I was getting confused. "What was that foul stuff you gave me ... Oh, no! I'll bet that was the fruit of the Tree of the Knowledge of Good and Evil!"
"Bingo," said the snake, "but I've always felt that 'the Tree of the Knowledge of the Difference Between Reality and Fantasy' would be more accurate."
"Whatever you call it," I wailed, "I'm screwed! That's the biggest no-no in the CBT!"
"Oh, don't sweat it," interjected Adam, who poked his head into the snake's cube, seemingly from nowhere. "Everybody eats it."
"I beg your pardon?" I gasped. "What about Garden Security?"
Adam, who did have shoulders, did shrug. "Yeah, well. Appearances, you know.
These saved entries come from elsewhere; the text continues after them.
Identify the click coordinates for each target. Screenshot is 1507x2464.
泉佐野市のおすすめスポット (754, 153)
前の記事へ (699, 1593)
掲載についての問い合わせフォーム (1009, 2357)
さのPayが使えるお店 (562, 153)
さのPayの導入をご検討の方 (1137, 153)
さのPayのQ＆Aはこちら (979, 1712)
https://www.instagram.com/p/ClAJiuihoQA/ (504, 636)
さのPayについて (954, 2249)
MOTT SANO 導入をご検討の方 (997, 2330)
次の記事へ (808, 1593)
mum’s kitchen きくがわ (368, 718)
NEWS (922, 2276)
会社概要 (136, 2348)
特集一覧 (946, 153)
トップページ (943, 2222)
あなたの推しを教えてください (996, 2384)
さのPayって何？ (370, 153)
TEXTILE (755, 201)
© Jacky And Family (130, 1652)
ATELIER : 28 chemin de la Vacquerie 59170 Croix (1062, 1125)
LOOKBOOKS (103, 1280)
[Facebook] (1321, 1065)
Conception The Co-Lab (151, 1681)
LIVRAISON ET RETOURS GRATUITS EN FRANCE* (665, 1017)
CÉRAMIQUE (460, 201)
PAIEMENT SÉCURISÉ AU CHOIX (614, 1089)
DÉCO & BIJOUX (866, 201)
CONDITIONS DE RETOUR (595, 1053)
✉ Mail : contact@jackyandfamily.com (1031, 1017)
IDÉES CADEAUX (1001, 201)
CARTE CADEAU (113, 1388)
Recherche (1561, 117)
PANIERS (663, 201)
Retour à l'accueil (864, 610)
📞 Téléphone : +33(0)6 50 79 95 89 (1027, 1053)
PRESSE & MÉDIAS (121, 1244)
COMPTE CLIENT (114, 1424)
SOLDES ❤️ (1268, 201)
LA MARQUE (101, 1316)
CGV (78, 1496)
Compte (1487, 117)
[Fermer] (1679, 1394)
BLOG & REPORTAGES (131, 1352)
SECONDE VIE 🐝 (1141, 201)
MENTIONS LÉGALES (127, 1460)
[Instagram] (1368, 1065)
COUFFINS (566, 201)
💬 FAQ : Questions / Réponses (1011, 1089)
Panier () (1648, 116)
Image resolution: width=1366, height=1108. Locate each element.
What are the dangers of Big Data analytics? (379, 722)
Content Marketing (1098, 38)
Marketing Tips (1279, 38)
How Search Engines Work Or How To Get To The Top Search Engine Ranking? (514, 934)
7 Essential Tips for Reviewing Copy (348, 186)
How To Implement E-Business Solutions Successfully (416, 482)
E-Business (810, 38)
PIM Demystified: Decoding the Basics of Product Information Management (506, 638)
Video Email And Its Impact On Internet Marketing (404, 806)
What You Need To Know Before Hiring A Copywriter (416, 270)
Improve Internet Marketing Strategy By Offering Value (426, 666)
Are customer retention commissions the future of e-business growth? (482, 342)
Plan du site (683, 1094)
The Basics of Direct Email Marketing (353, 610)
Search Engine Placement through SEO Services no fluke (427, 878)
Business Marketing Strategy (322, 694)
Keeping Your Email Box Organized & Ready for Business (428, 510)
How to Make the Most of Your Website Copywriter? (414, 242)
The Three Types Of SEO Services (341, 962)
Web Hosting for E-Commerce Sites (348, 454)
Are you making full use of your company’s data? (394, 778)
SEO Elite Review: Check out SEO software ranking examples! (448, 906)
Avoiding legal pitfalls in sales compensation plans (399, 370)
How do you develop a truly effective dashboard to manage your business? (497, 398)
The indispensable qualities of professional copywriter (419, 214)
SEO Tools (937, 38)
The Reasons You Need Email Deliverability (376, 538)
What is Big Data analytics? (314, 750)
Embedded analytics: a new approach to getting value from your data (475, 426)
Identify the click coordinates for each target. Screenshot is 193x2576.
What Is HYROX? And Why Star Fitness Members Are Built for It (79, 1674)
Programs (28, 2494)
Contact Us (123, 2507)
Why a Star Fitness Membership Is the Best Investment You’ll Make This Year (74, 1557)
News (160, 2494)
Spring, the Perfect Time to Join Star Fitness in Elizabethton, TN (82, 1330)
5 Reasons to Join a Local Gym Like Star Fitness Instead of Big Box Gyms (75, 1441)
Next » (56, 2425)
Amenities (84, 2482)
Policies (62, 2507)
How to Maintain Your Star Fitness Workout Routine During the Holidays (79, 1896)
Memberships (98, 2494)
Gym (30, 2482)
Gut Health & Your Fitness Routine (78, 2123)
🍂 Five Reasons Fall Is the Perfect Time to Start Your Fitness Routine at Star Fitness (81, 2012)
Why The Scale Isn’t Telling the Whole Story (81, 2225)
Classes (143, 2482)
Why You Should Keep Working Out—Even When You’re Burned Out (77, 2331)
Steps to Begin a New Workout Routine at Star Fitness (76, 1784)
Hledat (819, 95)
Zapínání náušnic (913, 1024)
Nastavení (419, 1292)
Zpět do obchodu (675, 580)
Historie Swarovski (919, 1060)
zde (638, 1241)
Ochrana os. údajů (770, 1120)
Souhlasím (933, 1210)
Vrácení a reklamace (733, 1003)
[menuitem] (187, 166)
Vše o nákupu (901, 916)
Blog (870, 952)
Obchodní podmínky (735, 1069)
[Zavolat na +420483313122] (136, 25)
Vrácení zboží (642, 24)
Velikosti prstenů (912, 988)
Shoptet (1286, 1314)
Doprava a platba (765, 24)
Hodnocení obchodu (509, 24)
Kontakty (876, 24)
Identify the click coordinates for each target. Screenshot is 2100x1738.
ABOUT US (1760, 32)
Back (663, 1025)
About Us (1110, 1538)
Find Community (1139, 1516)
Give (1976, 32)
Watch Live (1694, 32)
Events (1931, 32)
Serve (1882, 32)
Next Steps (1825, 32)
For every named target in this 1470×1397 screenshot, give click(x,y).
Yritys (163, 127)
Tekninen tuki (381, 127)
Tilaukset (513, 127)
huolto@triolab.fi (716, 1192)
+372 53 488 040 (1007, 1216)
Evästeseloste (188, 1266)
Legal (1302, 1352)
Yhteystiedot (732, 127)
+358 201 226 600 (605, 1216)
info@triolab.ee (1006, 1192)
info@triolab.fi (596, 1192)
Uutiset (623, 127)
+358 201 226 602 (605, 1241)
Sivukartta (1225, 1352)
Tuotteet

Got to mollify upper management."
"But what about the water crisis?" I asked reproachfully. "Didn't you know about that?"
Adam shrugged again.
Realization dawned. "Everyone knew, except me. This isn't really much of a garden, is it?"
"It's not so bad," he said. "Some things grow, anyway." He gestured toward a stunted, bedraggled plant with a few sad fruit hanging from it. "You can always get fruit from that one, if you're very careful."
"It's a cactus," I said, after looking more closely.
"No," the snake corrected me. "It's the Tree of the Knowledge of Good and Evil. It may not be much, but after you lose your illusions, that's what you've got to work with."